第1話:日本の豊かさを伝える【龍吟】の料理
日本の豊かさを世界へ“日本料理”で発信
──お店のコンセプトを教えてください。
“日本料理をやる”ということは、どういうことなのか? という答えをはっきり持ちたいと思ったんですね。ただ日本料理をつくるのではなく、日本という国がどういう国なのか、自然環境の豊かさなど、どのように料理を通じて伝わっていくのかを見届けていきたいという思いがあるんです。なので「日本料理で日本の豊かさを伝える」ことがコンセプトになっています。
ちょっと難しく考えすぎなのでは? と思われることもありますが、日本の豊かさを世界に伝えていくことが本来、お国の仕事であるならば、いち個人、いち料理人としてそれをやっていくことは、イコール国家職務に携わっていることと同じなのではないか──。そのくらいの使命感を持ってこれをコンセプトに掲げました。
“感覚”を研ぎ澄ますための「前菜」
──本日の消印入りの封筒を開けると、日本地図が書いてある和紙の上にメニューが書いてあるんですが、「始まりは様々な“感覚”から……」とあります。
山本:はい。まずは“感覚”を大事にしてもらいたいという想いがあるんですよね。季節、香り、温度というのは、実際に食べられるものではないんです。感覚として「五感で感じるもの」なんです。その「感じるもの」をいかに「大事にしているか」を伝えたいんです。これらを組み合わせることによって、今まで経験したことのないものになるんですね。
ちょっとした驚きが気づきになると思うんです。お椀やお出汁にいく手前で、その感覚を研ぎ澄ます、いわば「感覚の前菜」をお出ししているんです。
第2話:世界料理学会で感じた、衝撃の事実
【龍吟】をオープンして約1年が過ぎた頃、山本氏に訪れた料理学会への扉。スペインを中心に世界中からトップシェフが集まる中、日本代表として参加した学会では、日本料理の「技」と「知恵」を発表し賞賛を浴びた。だがそれと同時に感じた衝撃の事実とは? 当時の心の変化に迫ります。
スペイン・サンセバスチャンでの料理学会
──日本からの参加は山本さんだけだったんですね。大きな転機になったと聞きましたが何があったんですか?

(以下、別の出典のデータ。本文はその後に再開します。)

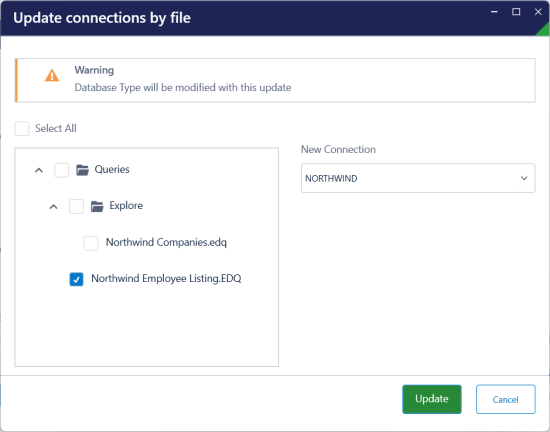Open the New Connection dropdown arrow
Viewport: 550px width, 432px height.
pyautogui.click(x=524, y=178)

山本:もうそこで見たもの、感じたものがインパクトの強いもので、あの時の興奮と感動を思うと、今でも涙がこみ上げてくるくらいの衝撃でしたね。意識の差を見せつけられたというか、くやしかった。
──発表に対し評価は得たものの、「それは君のオリジナルなのか」と問われたとか。
山本:はい。僕の中で学会と料理講習会との区別がついていなかったんですね。日本料理の今を伝えるというテーマで臨んだ学会ですが、魚の生け締めや処理技術など世界に浸透していない日本の素晴らしい技術を伝えたにもかかわらず、それは君のオリジナルなのかと問われた時に、「日本の伝統技術を代弁しているだけだった」と悟った瞬間のショックはものすごく大きかったですね。
個性とオリジナリティ、その先にあるもの
──個性を出しすぎると日本の伝統との乖離が生まれてくるし、出さないと殻に閉じこもったままになってしまう。「山本料理」と「日本料理」とのバランスって難しいところですよね。
山本:そうですね。当時は「個性とオリジナリティ」を出すことが求められていた時代でしたから、ひたすら突っ走っていましたね(笑)。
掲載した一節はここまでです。